* _YOUR GOAL_: Scan the entries and copy each line where the word "computer" is present.

=== Begin Enclosure ===

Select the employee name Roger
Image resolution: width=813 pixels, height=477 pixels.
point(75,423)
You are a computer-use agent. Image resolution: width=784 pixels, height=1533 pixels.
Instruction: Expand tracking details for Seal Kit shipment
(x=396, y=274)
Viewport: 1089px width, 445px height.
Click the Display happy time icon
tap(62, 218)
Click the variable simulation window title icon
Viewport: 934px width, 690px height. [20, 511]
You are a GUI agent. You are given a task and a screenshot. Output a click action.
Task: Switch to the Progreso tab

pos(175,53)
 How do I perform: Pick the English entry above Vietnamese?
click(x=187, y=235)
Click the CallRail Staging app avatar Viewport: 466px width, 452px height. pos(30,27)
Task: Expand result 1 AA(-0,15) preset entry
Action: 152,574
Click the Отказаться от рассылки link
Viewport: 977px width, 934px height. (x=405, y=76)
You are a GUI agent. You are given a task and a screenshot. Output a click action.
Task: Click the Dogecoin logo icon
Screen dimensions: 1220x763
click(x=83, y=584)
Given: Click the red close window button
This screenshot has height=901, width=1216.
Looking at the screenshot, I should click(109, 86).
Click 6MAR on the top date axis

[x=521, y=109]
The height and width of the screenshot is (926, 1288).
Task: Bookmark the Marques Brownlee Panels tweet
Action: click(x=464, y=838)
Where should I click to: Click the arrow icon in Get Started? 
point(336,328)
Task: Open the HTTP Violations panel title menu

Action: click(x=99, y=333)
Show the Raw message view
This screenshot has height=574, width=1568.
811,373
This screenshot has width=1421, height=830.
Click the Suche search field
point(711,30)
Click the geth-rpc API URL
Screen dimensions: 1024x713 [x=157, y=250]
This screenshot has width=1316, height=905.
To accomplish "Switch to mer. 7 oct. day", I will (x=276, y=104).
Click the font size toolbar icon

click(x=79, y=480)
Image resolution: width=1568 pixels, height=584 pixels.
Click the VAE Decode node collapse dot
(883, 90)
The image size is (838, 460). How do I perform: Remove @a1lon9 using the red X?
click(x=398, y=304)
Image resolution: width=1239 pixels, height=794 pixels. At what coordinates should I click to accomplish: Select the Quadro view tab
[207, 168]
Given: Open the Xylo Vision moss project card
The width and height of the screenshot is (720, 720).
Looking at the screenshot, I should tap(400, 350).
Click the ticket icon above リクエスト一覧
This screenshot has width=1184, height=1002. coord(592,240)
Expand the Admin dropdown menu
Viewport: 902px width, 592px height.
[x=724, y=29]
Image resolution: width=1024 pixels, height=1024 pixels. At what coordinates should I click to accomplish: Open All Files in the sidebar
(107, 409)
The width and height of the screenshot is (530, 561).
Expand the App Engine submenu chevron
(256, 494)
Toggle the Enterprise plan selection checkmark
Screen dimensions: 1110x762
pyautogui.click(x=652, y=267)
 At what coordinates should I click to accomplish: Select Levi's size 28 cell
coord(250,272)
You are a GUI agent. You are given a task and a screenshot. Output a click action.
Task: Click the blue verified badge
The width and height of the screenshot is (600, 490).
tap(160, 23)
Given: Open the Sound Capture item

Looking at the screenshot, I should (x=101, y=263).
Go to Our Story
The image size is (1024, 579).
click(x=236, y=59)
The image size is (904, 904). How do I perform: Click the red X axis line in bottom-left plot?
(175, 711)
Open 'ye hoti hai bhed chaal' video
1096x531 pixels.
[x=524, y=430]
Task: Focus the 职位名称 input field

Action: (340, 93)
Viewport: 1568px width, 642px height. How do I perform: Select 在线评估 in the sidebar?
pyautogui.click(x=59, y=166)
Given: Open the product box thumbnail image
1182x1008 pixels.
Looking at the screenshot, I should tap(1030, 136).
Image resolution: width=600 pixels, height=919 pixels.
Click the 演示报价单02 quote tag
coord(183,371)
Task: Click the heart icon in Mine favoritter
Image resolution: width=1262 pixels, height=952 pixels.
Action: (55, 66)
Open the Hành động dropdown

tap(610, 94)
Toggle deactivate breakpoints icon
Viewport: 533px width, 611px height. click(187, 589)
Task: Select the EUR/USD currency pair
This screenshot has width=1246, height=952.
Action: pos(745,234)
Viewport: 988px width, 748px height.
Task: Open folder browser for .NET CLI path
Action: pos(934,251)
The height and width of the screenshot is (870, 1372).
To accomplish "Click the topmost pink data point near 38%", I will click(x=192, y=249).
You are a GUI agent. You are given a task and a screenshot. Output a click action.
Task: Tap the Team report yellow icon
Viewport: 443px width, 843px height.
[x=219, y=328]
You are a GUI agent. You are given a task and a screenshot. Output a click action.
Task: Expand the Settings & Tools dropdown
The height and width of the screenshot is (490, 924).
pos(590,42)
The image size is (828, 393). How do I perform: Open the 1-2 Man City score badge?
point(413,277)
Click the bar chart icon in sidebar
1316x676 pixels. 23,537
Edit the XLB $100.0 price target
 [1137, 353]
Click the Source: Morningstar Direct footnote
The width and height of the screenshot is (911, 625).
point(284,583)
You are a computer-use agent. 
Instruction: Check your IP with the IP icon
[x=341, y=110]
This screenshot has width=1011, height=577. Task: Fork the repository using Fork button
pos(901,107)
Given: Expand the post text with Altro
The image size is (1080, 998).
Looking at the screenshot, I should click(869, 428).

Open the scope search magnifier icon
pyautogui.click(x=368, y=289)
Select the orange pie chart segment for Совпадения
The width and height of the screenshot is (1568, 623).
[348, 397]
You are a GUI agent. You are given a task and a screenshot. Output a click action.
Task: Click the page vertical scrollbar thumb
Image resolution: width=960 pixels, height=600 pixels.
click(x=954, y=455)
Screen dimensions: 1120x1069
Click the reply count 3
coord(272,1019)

=== End Enclosure ===

* _ANSWER SPACE_:
You are a computer-use agent. Image resolution: width=784 pixels, height=1533 pixels.
You are a computer-use agent. 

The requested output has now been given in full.